What you need to do: Reproduce the records below exactly, but leave their pictures out of the copy.

Supplied data:
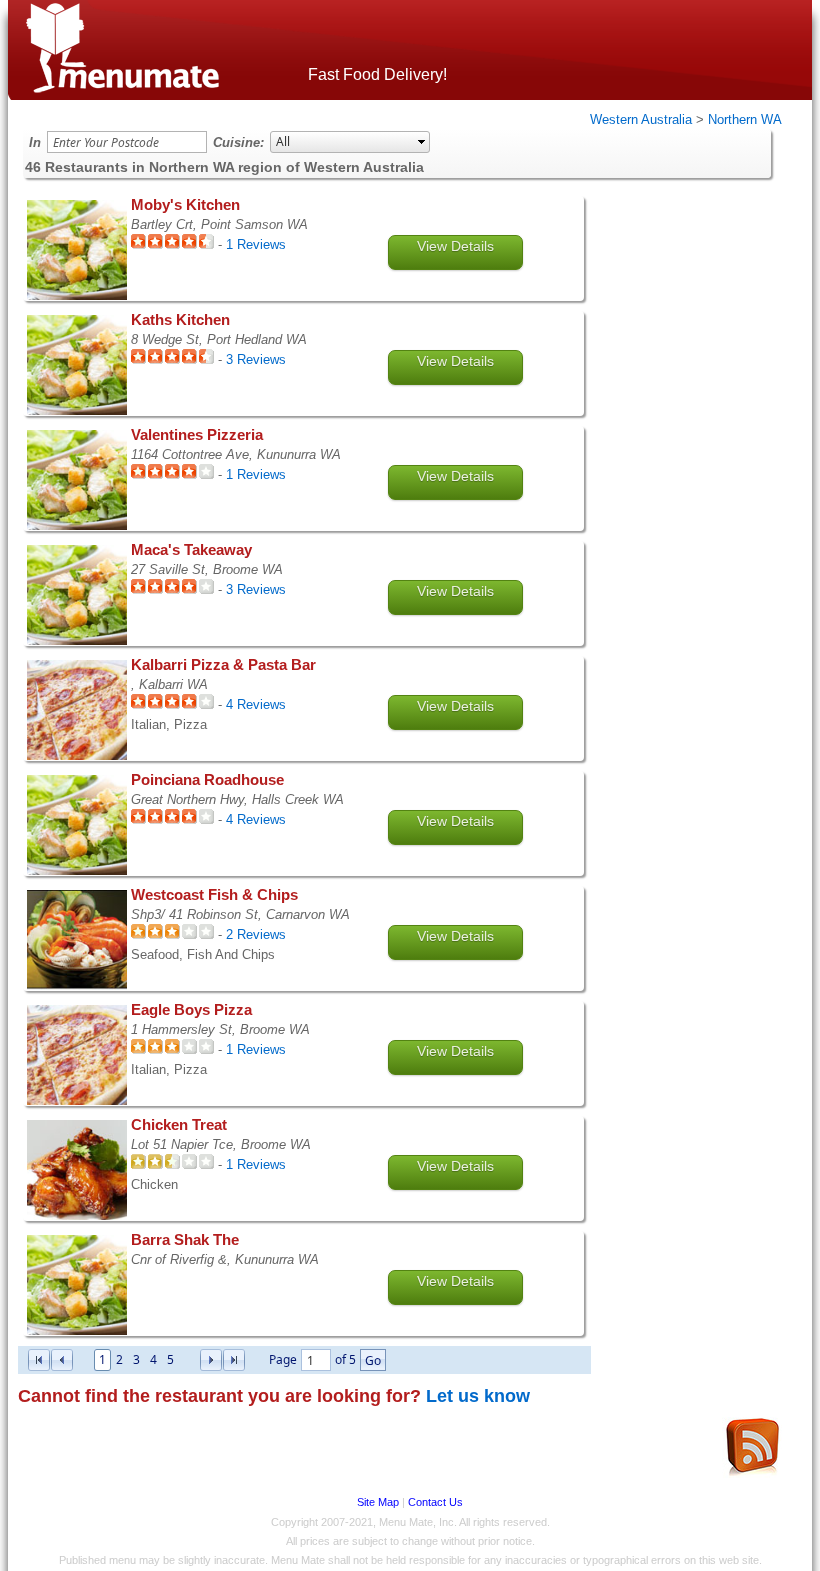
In (35, 142)
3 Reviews (256, 359)
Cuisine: (238, 142)
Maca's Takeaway (191, 550)
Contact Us (435, 1502)
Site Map (378, 1502)
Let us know (478, 1396)
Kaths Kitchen (180, 320)
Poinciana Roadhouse (207, 780)
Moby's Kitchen (185, 205)
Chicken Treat (179, 1125)
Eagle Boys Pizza (191, 1010)
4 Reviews (256, 704)
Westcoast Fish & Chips (214, 895)
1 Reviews (256, 244)
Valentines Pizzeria (197, 435)
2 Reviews (256, 934)
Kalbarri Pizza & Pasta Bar (223, 665)
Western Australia (641, 119)
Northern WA (745, 119)
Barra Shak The (185, 1240)
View (455, 246)
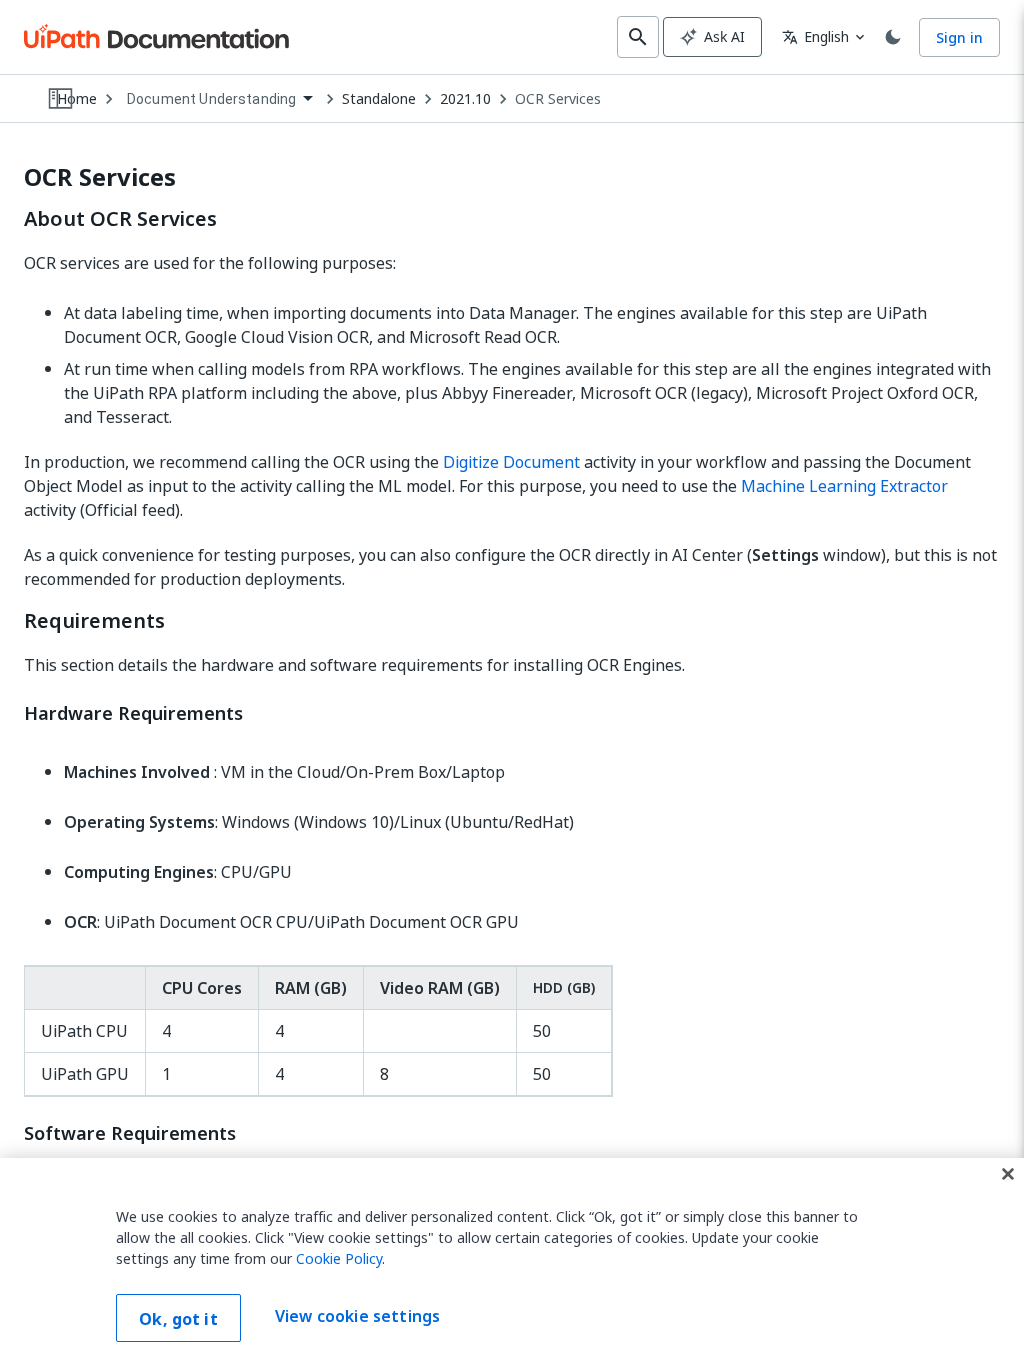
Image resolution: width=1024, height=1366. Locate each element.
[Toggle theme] (893, 37)
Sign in (959, 37)
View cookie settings (357, 1316)
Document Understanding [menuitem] (211, 99)
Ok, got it (178, 1319)
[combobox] (219, 99)
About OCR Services (120, 219)
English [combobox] (815, 36)
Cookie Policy (339, 1258)
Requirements (94, 621)
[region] (512, 1262)
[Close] (1008, 1174)
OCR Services (558, 99)
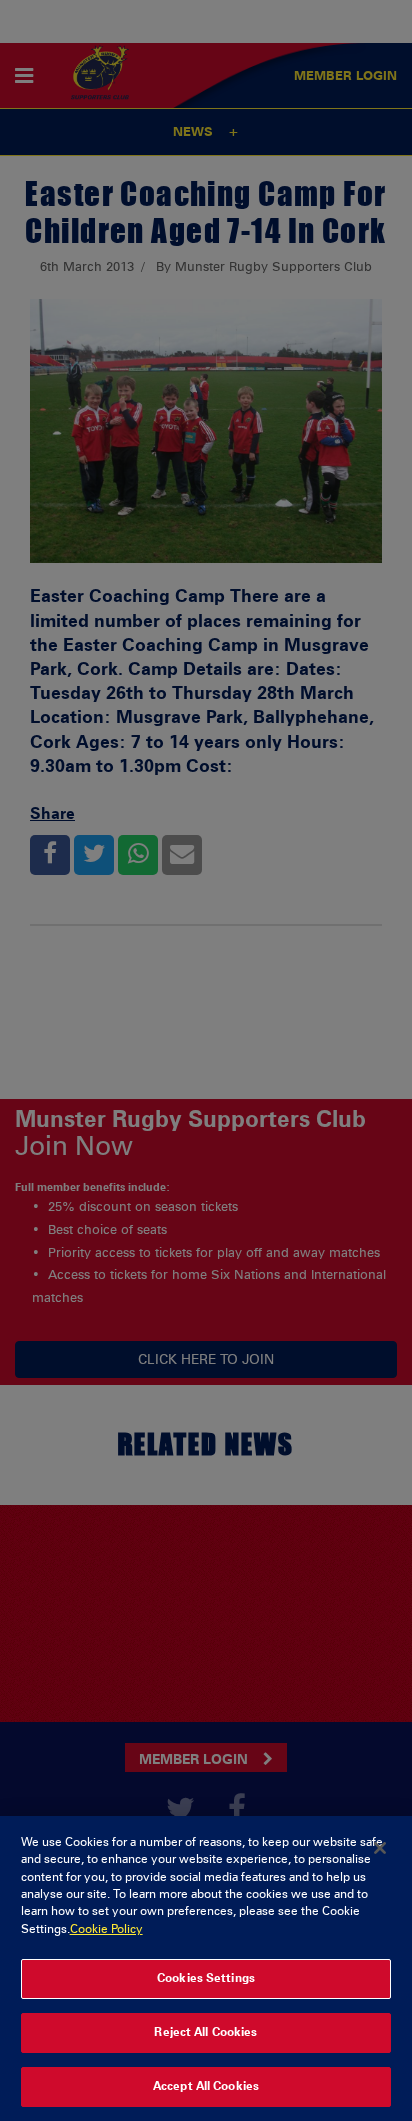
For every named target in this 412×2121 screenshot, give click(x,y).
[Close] (380, 1848)
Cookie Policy (106, 1929)
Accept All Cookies (206, 2086)
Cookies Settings (206, 1978)
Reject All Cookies (205, 2032)
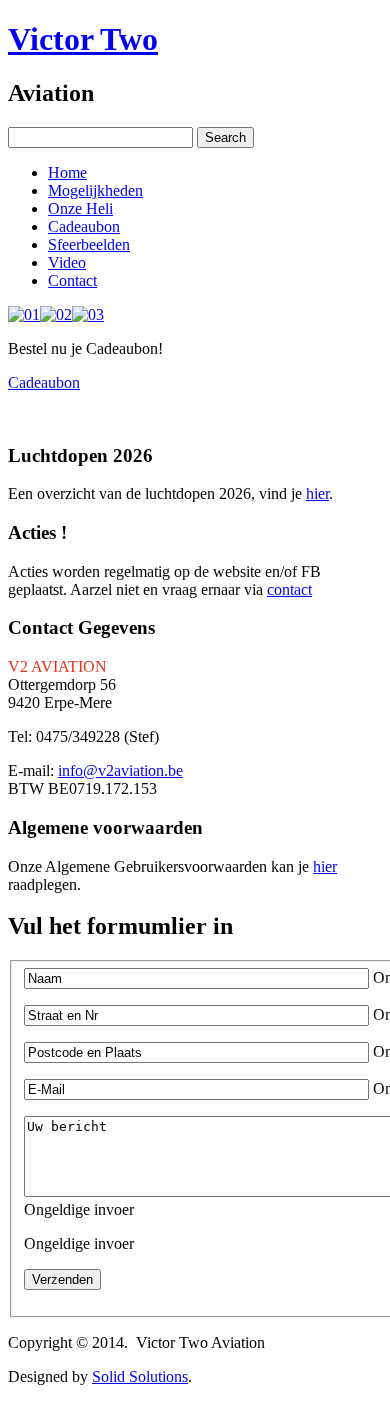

Response area:
In (35, 142)
3 Reviews (256, 359)
Cuisine: (238, 142)
Maca's Takeaway (191, 550)
Contact Us (435, 1502)
Site Map (378, 1502)
Let us know (478, 1396)
Kaths Kitchen (180, 320)
Poinciana Roadhouse (207, 780)
Moby's Kitchen (185, 205)
Chicken Treat (179, 1125)
Eagle Boys Pizza (191, 1010)
4 Reviews (256, 704)
Westcoast Fish & Chips (214, 895)
1 Reviews (256, 244)
Valentines Pizzeria (197, 435)
2 Reviews (256, 934)
Kalbarri Pizza & Pasta Bar (223, 665)
Western Australia (641, 119)
Northern WA (745, 119)
Barra Shak The (185, 1240)
View (455, 246)
Image resolution: width=1024, height=1366. Locate each element.
[Toggle theme] (893, 37)
Sign in (959, 37)
View cookie settings (357, 1316)
Document Understanding [menuitem] (211, 99)
Ok, got it (178, 1319)
[combobox] (219, 99)
About OCR Services (120, 219)
English [combobox] (815, 36)
Cookie Policy (339, 1258)
Requirements (94, 621)
[region] (512, 1262)
[Close] (1008, 1174)
OCR Services (558, 99)
For every named target in this 412×2121 screenshot, give click(x,y).
[Close] (380, 1848)
Cookie Policy (106, 1929)
Accept All Cookies (206, 2086)
Cookies Settings (206, 1978)
Reject All Cookies (205, 2032)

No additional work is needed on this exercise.